O Código de Defesa do Consumidor é claro ao garantir que o valor pago a mais deve ser devolvido em dinheiro. Qualquer substituição sem concordância do cliente fere direitos básicos previstos em lei.
Troco em bala é permitido pela legislação?
A substituição do troco por produtos não solicitados caracteriza prática abusiva. O consumidor não pode ser obrigado a aceitar algo diferente de dinheiro para concluir a compra.

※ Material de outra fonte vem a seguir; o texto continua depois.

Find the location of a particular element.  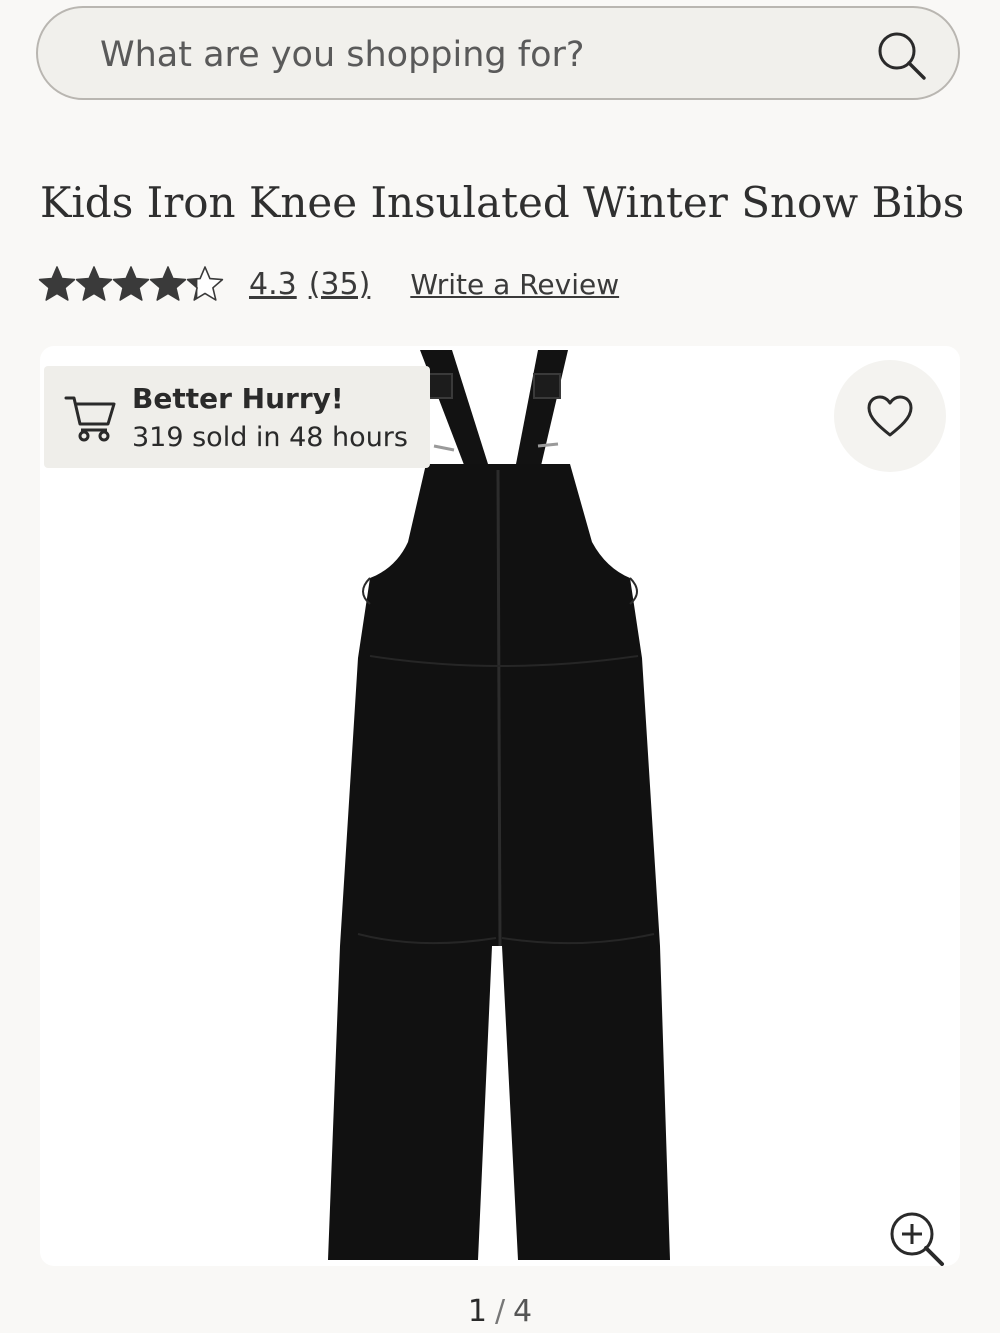

badge-title: Better Hurry! is located at coordinates (238, 398).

O artigo 39 do CDC enquadra a conduta como irregular, mesmo quando envolve poucos centavos. O valor não altera o direito, pois a proteção legal independe do montante.
Além disso, a prática pode ser interpretada como venda casada indireta. O cliente acaba recebendo um item que não escolheu, apenas para compensar a falta de troco.
Falta de troco não é problema do cliente
A ausência de moedas ou cédulas não transfere responsabilidade ao consumidor. Cabe ao comerciante se organizar para cumprir o preço anunciado corretamente.
Nessas situações, a lei proíbe arredondar valores para cima. Se não houver troco disponível, o preço deve ser reduzido para garantir o pagamento exato.
Manter troco adequado faz parte da atividade comercial. Alegar falta de moedas não justifica o descumprimento da legislação nem a imposição de produtos ao cliente.
Como agir ao receber bala como troco
Diante da proposta de bala no lugar do dinheiro, o consumidor pode recusar. É direito exigir o troco em espécie ou solicitar o arredondamento para baixo.
Se o estabelecimento insistir, o ideal é registrar o ocorrido. Anotar data, local e, se possível, guardar o comprovante da compra ajuda em eventual denúncia.
O Procon é o órgão indicado para receber reclamações. As queixas auxiliam na fiscalização e evitam que a prática continue prejudicando outros clientes.